→ Given task A
Copy everything in the forum thread from "I even went" down to "that's so insane.", word for word.

→ Text section
"""
# I feel like I don't even have SA anymore



## lost in stereo (Jul 8, 2010)

Really.
At school, I can talk with everyone in class without being embarrassed.
I start to like those people there very much.
I even went to a school event with plenty of strangers, but I didn't feel socially awkward, because people from my class were around and it was nice.
This year, I already got to see my hairdresser, dentist, doctor, I went shopping 2 or 3 times, I went outside to make some photographs quite often. I'm starting to feel so normal, that's so insane. 
I have no idea what happened, but I'm appreciating every second of this.
I know I'm not over SA yet, I still wouldn't do so many things, I'm still afraid to star things and it might come back in that bad way tomorrow, but for now I can say I like this. 
Still missing real friends, but I hope I can gain some the next couple of months.


----------



## AlisonWonderland (Nov 4, 2010)

Good for you


----------



## Tessabelle (Jan 29, 2011)




----------



## jimbo1 (Dec 26, 2010)

nice, i still feel i have a ways to go.


----------



## cubanscorpio (Jun 30, 2010)
"""
(Element lookup records)
"""
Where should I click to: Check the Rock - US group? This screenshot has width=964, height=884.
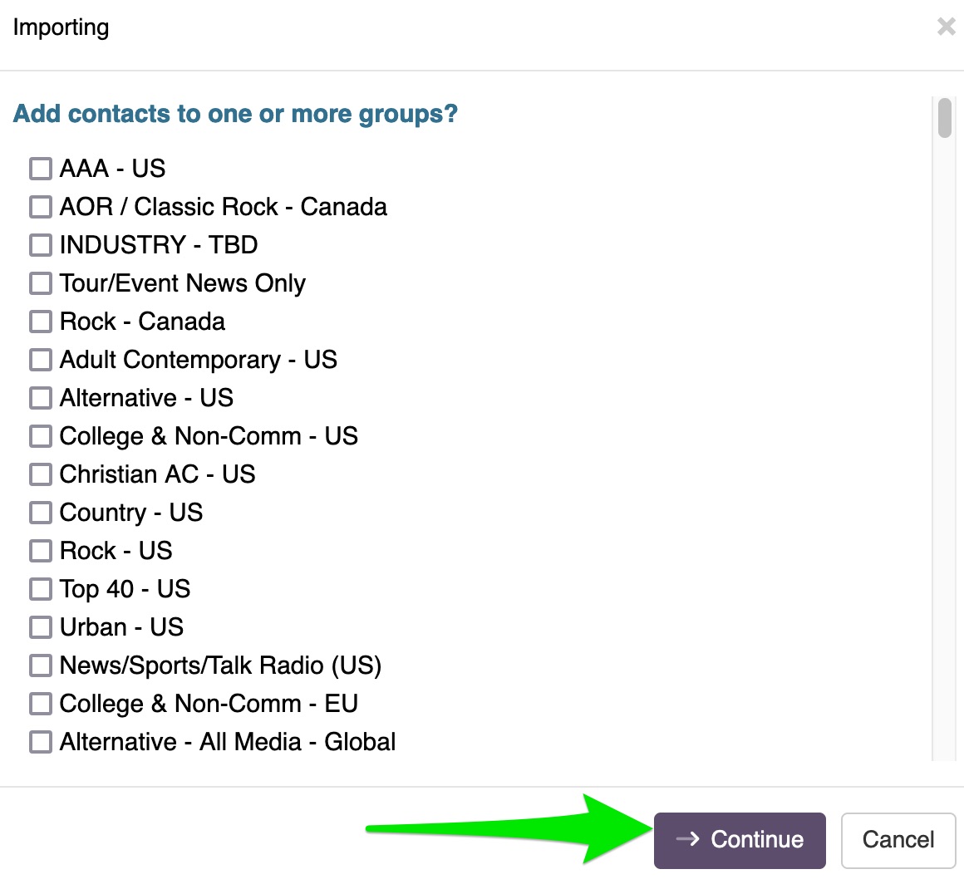click(41, 551)
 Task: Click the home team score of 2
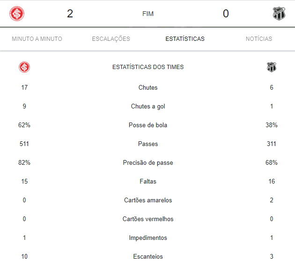click(70, 14)
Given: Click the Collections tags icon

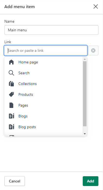Looking at the screenshot, I should pos(11,84).
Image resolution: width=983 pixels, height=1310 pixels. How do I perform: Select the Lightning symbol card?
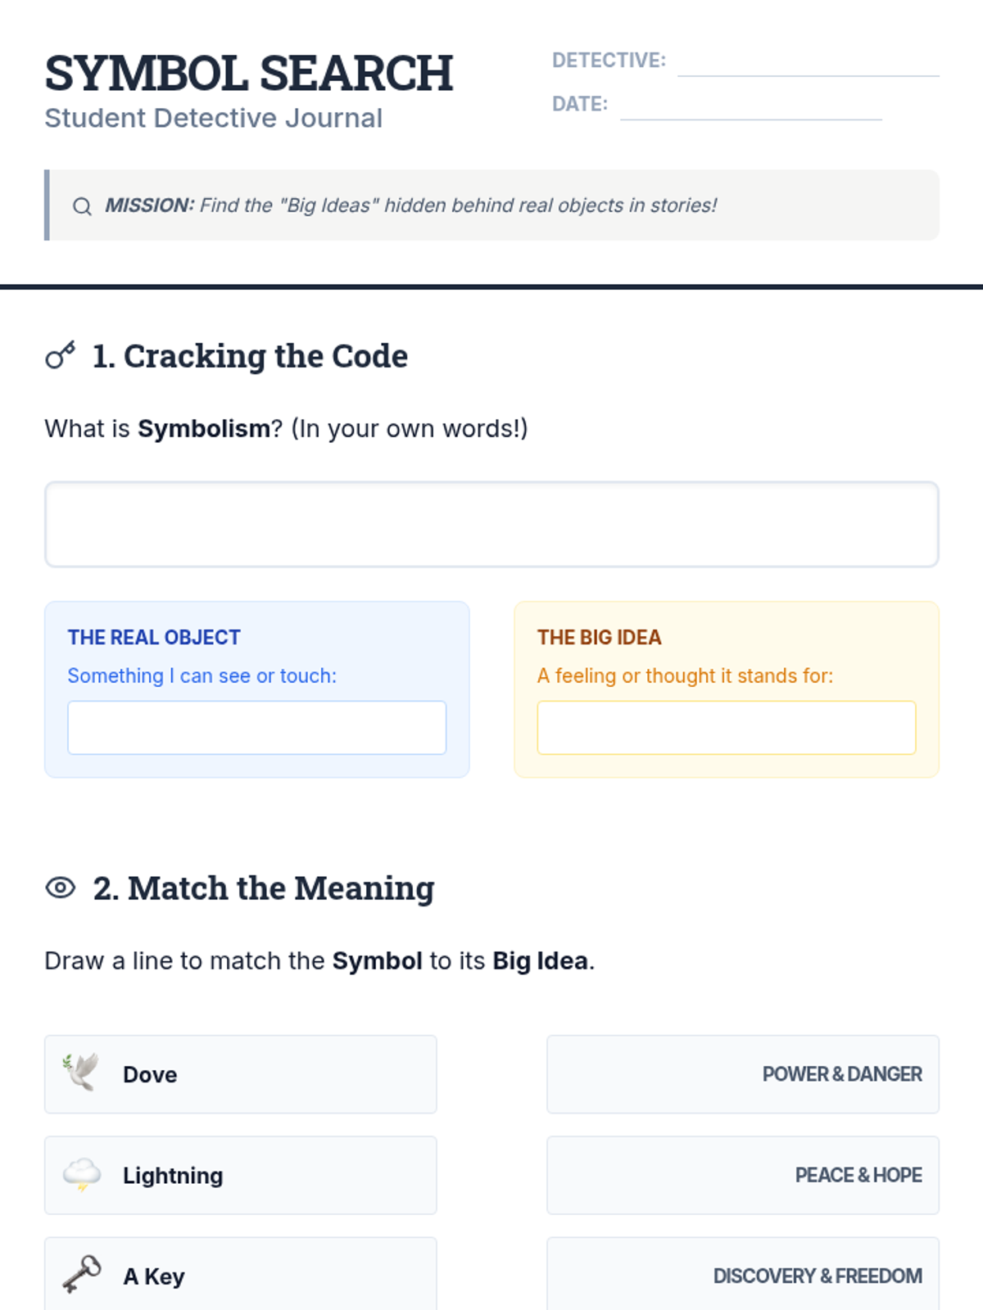coord(241,1175)
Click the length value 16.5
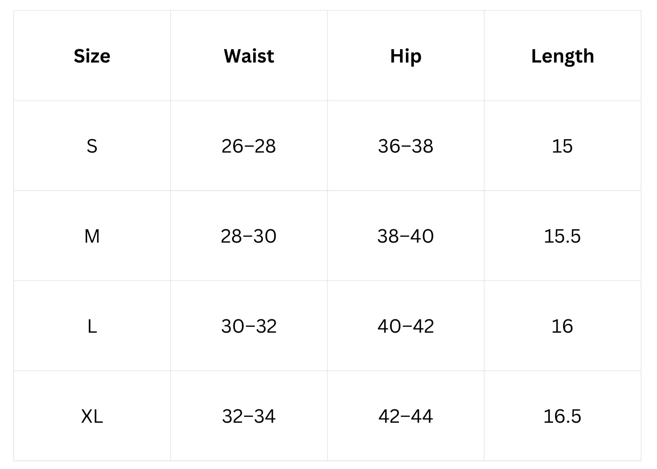The image size is (657, 469). coord(562,416)
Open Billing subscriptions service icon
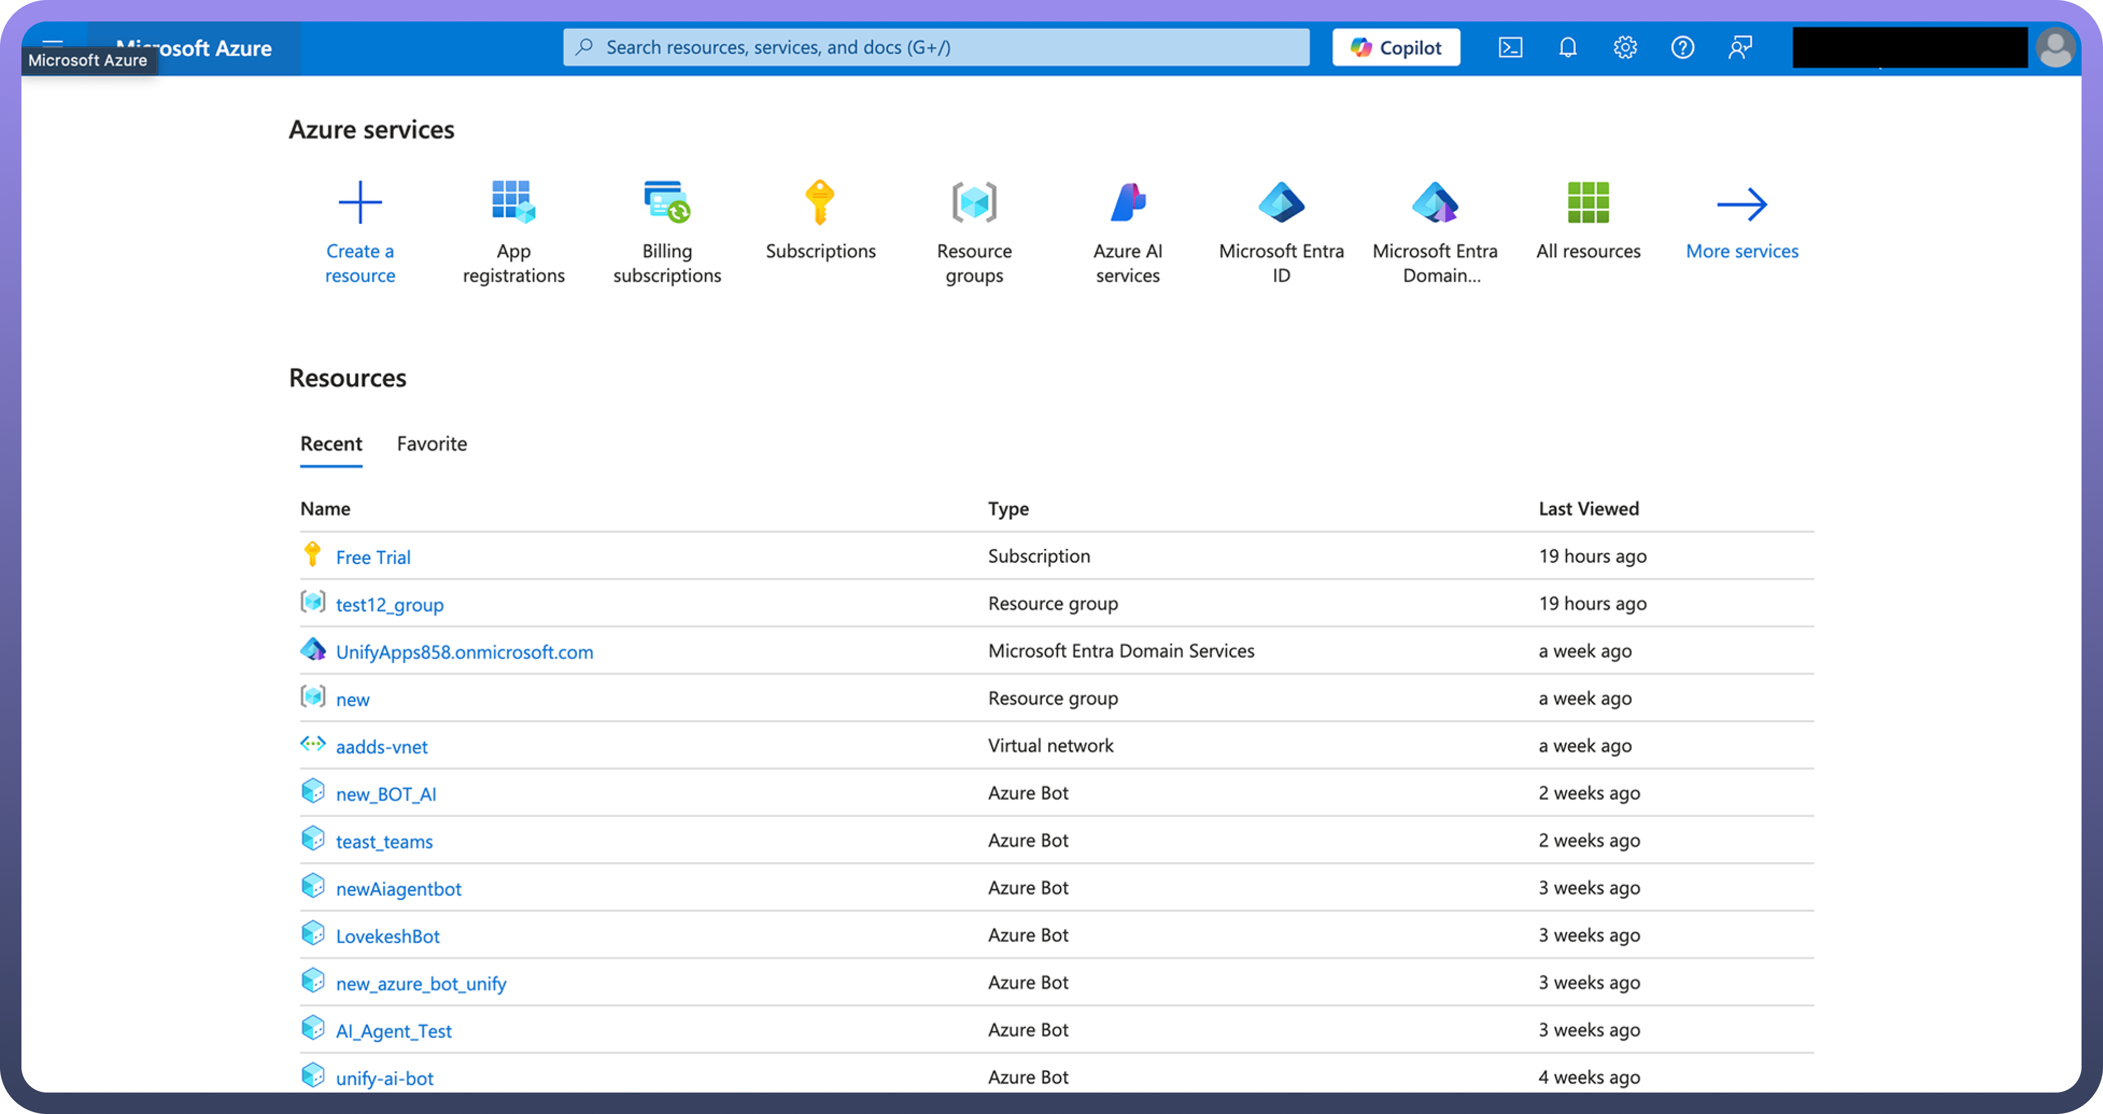The image size is (2103, 1114). point(667,202)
"""
→ Given task B
Repeat, without changes, the lines of the listing from the line containing "Task: Click the home team score of 2" down to the end of the listing, and leave the pictures out of your answer.

→ Right answer A
I even went to a school event with plenty of strangers, but I didn't feel socially awkward, because people from my class were around and it was nice.
This year, I already got to see my hairdresser, dentist, doctor, I went shopping 2 or 3 times, I went outside to make some photographs quite often. I'm starting to feel so normal, that's so insane.

→ Right answer B
 Task: Click the home team score of 2
click(70, 14)
Given: Click the Collections tags icon

Looking at the screenshot, I should pos(11,84).
Image resolution: width=983 pixels, height=1310 pixels. How do I perform: Select the Lightning symbol card?
coord(241,1175)
Click the length value 16.5
The image size is (657, 469). coord(562,416)
Open Billing subscriptions service icon
The image size is (2103, 1114). point(667,202)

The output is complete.